Article:
* * *

There are many ways to die, but only 1 way to live
For the time to come Ill be using a single kinda cheap video card. And perhaps the next month ill get somwthing like this to replace my current 9800 GT.
Nah, you don't want that one. Its got a 192 bit interface. Its a 768MB GTX 460 masquerading as the full fledged 1GB 256 bit GTX 460. Its the full fledged one that was the proper card. Unfortunately, the proper bang for your buck GTX 460 is very hard to find now.
Assuming you will be planning to add another card down the road, it is best to buy a modern card that will still be available a year from now so you can SLI/Crossfire it. The 4xx series is almost completely phased out now in preparation for the upcoming 6xx series.
For flexibilities sake, try to pick one with the stock cooler, and not factory overclocked (Depending how far away you plan to pair a second card). That way when the time comes you wont have trouble finding a good match. And note, you dont necessarily need to get Nvidia. Personally I run a pair of Nvidia cards, but if I were buying right now, I'd pick up an ATI card in that price range. Something like a 68xx or 67xx series.
Use the link I gave you about the best price/performance cards this month or next month to help you decide. Just keep in mind that if you catch a sale at the right time you can really luck out.
I have a 5970 that runs excellent and I picked it up for about 200 bucks from bens outlet - its not really top end but it runs most games fairly easy - at high on BF3 I average around 70 frames which isn't half bad - put 2 of them in and you would have some considerable GFX power. Just my 2 cents....good luck! Link below
There are many ways to die, but only 1 way to live
Ive had lots of troubles with ATI in the past so I think ill stick to nvidia. I was checking those links and found out that im really phased out about video card knowdlege. Will try to find for the next month one in the range of $150-200.

* * *

Material:
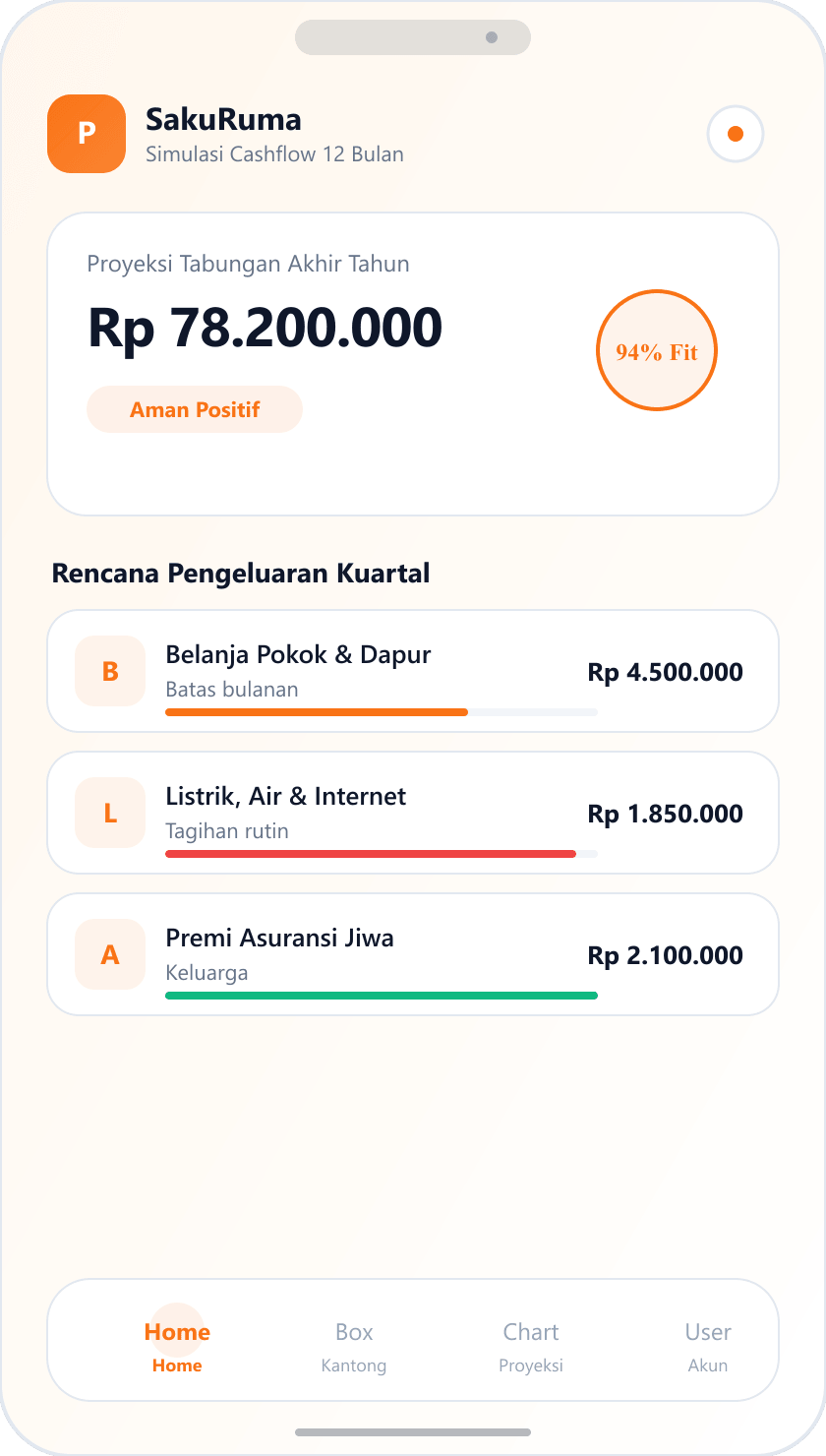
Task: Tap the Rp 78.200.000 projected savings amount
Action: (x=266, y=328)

* * *

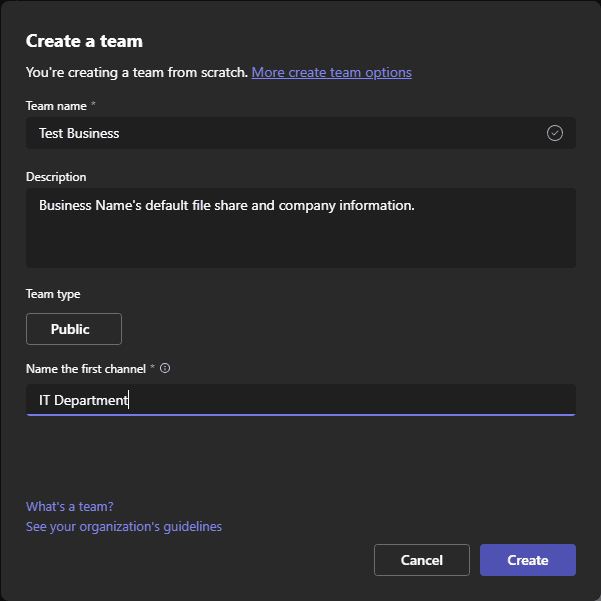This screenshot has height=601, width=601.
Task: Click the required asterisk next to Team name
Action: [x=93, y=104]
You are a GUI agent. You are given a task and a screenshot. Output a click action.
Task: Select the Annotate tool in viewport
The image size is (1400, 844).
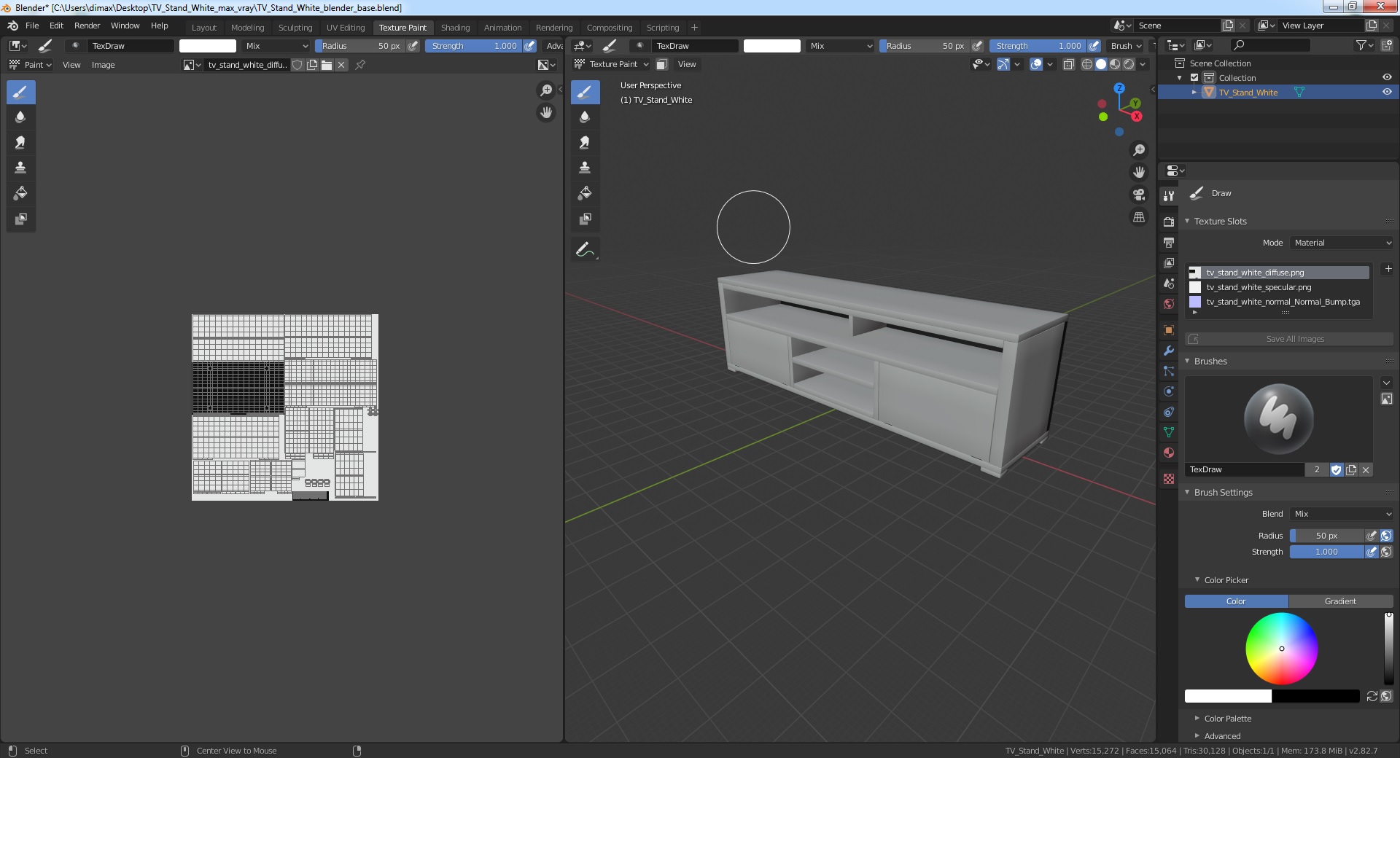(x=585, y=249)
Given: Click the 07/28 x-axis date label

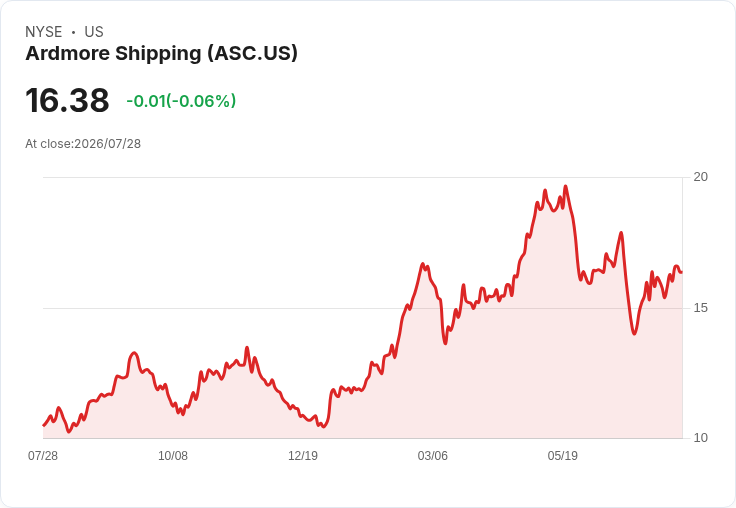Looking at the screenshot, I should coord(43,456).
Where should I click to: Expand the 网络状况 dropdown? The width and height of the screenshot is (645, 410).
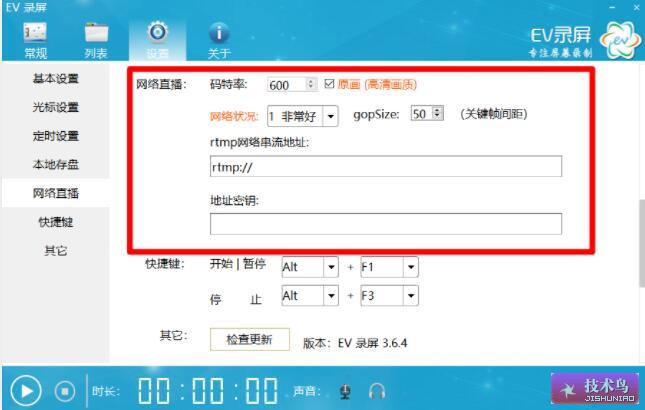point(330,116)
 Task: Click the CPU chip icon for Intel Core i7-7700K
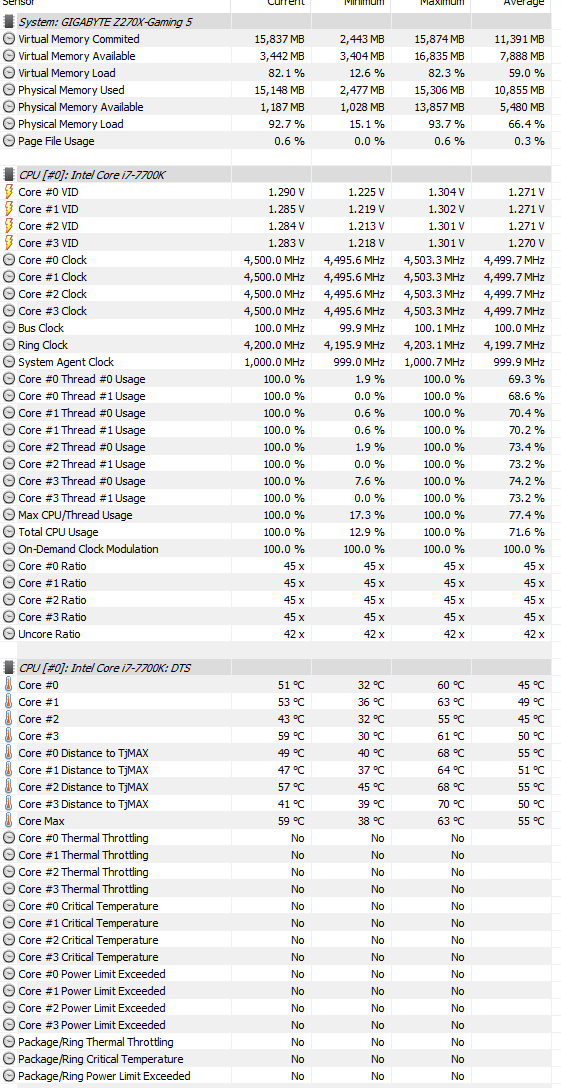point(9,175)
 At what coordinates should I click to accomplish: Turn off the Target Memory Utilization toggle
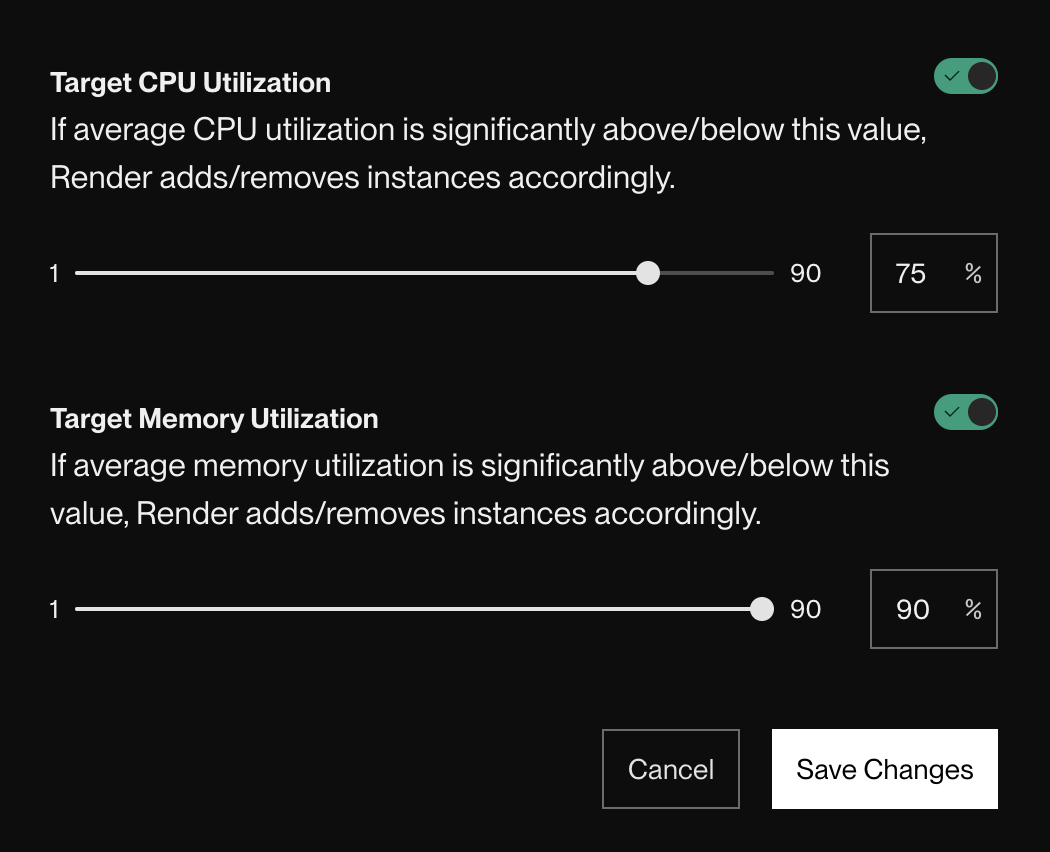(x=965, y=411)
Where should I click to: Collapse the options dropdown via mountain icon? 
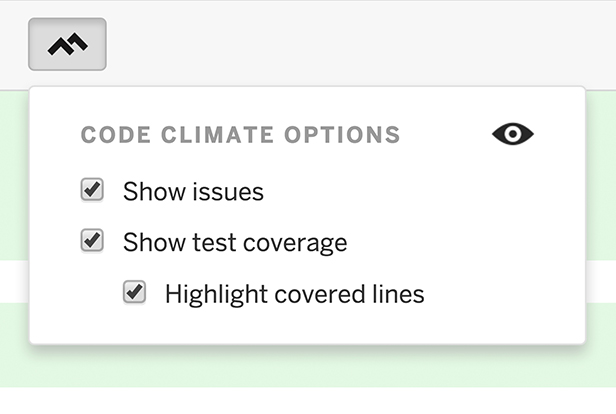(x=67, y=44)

* * *

What this task involves:
Transcribe the stretch of the video card discussion from "Nah, you don't" through "to find now." word for word.

Task answer:
Nah, you don't want that one. Its got a 192 bit interface. Its a 768MB GTX 460 masquerading as the full fledged 1GB 256 bit GTX 460. Its the full fledged one that was the proper card. Unfortunately, the proper bang for your buck GTX 460 is very hard to find now.